As appeared in the CT Post on February 16th, 2023, written by Joe Carbone

For decades, the American workforce system has addressed challenges that served as barriers to career attainment. Child care and transportation are two of the challenges, and both have long been considered to have a national impact. Billions of federal dollars have been allocated to address them. But another challenge is lurking and unlike the two I mentioned, this one is in Connecticut’s backyard; it’s not new, no one doubts that it’s there and no one doubts its destructive capacity. It’s the elephant in the room, and it’s why there is now an unmistakable link between affordable housing and Connecticut’s ability to build a competitive labor force.

Access to housing is a basic staple to living; it’s about families, vibrant neighborhoods and thriving businesses. Recent labor reports in Connecticut document a growing economy with job creation increasing while unemployment is at record lows. The Bureau of Labor Statistics reports that Connecticut has approximately 100,000 open jobs and a labor force that is 53,000 people smaller than before the pandemic. The supply and demand disparity of skilled workers is worsening every day — just ask any employer.

For decades, Connecticut’s demographic data forebode a brewing population crisis. Connecticut is the sixth-oldest state in the nation with an average age of 41 years. Our mature workers are starting to retire in greater numbers. Many of our younger, skilled workers leave the state for more affordable opportunities elsewhere. Housing scarcity drives up prices, and raises the cost of living, making it more difficult for workers to find homes near employment opportunities. By some accounts, Connecticut is a whopping 85,000 units short of workforce housing.

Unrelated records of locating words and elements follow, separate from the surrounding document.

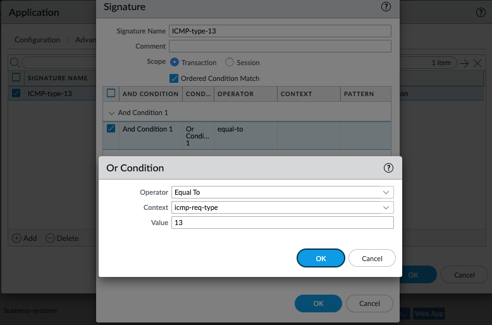Click the right arrow next to item count
The image size is (492, 325).
pyautogui.click(x=464, y=63)
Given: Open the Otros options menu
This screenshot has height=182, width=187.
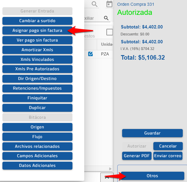Looking at the screenshot, I should [x=152, y=176].
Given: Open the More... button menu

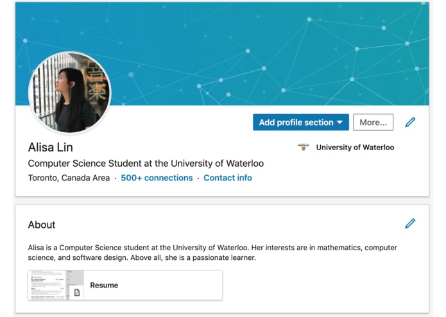Looking at the screenshot, I should coord(373,123).

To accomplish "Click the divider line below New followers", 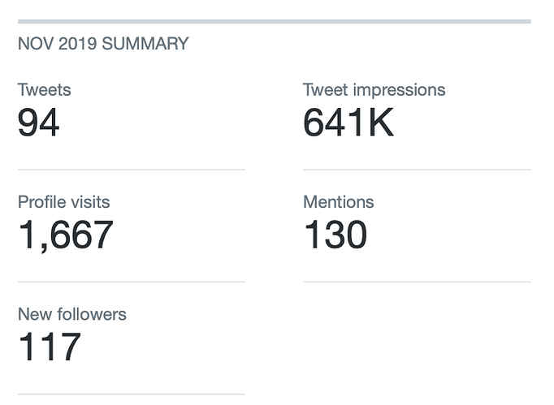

Connecticut is experiencing an unprecedented demand for rental units, resulting in very low vacancy rates. Prepandemic statewide vacancy rates hovered around 6 percent, but it’s now just over 3 percent. The demand for income-restricted units is even tighter with a vacancy rate of just 2 percent. Access to stable housing is particularly important for low-wage workers, who typically have inflexible work schedules. If they face high housing and transportation costs, they are then more likely to experience economic instability. In addition, their performance at work may be negatively impacted due to stress caused by housing insecurity.

We must take decisive action to demonstrate that Connecticut recognizes these challenges and is ready to address them. It’s simple math — we have a people shortage. As a consequence, we have a shortage of workers in every sector of the market, and collectively they pose a formidable threat to our ability to compete for years to come. So this is not a job training crisis; at the core it’s totally fundamental. At all levels, renters and potential owners are being priced out of the market. If Connecticut can produce sufficient housing for all income levels, we will be positioned to attract and retain talent, thus creating opportunities for all.

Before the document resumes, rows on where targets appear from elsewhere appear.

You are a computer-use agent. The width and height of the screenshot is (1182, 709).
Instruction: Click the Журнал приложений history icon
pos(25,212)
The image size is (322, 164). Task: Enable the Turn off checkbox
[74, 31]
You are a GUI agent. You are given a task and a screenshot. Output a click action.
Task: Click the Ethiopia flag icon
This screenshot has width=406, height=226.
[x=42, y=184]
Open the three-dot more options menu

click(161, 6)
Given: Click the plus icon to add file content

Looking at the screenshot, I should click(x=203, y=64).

I commend Gov. Lamont for his efforts to address this important issue. He has had the courage to raise this issue in prior years, and if it weren’t for the pandemic, I believe we would have been much further along at solving this problem. Most recently, the budget proposed by the governor includes $200 million in incentives for developers to construct workforce-related housing in our state. Further, he has supported developing a $669,000 telework training program to prepare people for remote work, which will create a labor pool for thousands of state residents.

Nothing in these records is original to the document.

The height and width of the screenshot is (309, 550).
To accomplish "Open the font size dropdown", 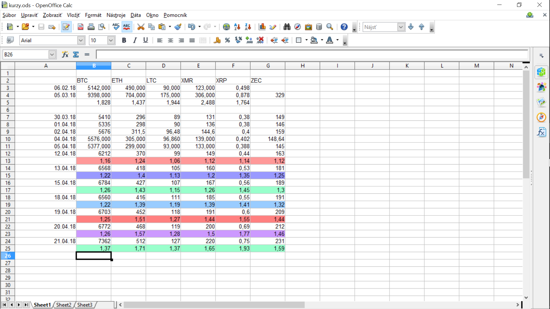I will click(111, 40).
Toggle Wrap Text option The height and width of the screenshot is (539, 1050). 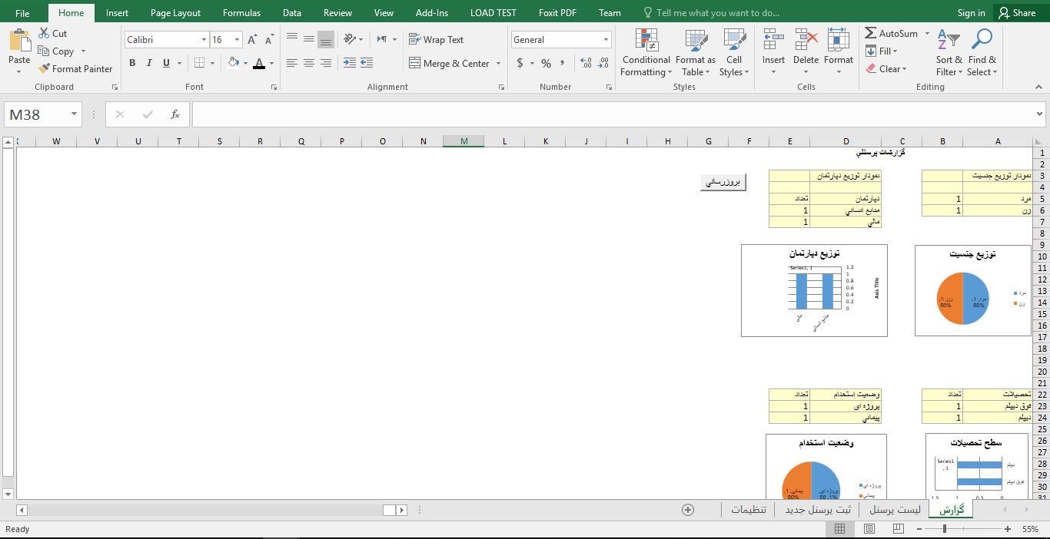[436, 40]
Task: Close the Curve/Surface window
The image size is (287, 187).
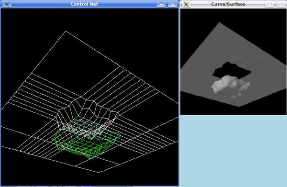Action: (x=281, y=5)
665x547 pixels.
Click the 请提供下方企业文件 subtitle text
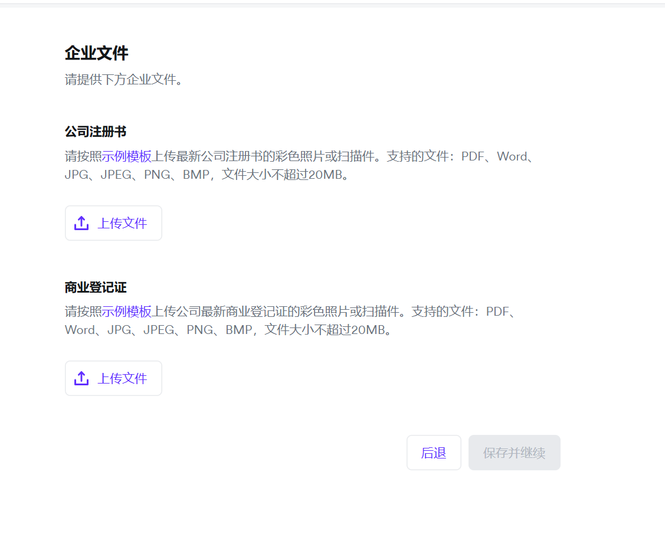coord(123,80)
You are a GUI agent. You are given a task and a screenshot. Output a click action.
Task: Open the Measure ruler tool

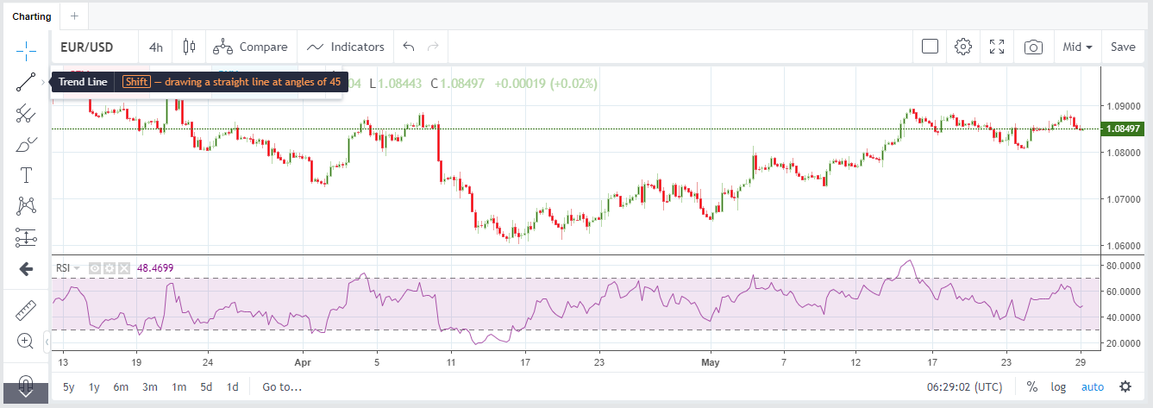tap(26, 308)
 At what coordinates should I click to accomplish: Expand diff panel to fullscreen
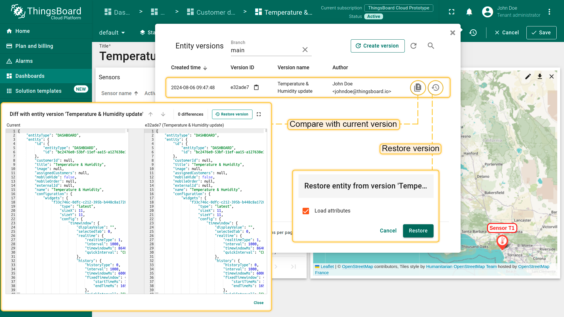pyautogui.click(x=259, y=114)
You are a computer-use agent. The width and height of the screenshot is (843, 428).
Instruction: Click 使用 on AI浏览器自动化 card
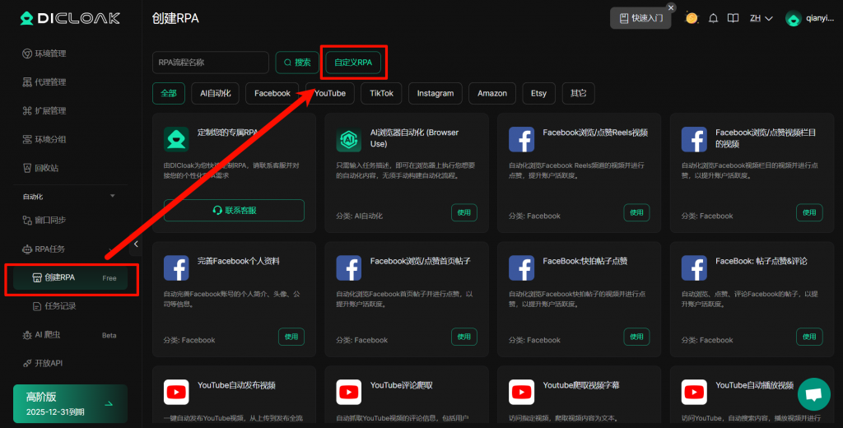463,212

Housing and employment are fundamental to the American dream. By addressing the workforce housing issue, our state will realize an increased labor force, greater tax generation, more jobs and the ability to address inequality. Yes, we should do it because it’s the right thing to do, but this time, it’s also a matter of our self-interest. It’s a means to an end, it’s prosperity for all and the avoidance of economic calamity. I will work with the General Assembly this session to help to make this point.

Joseph Carbone is president and CEO of The WorkPlace in Bridgeport.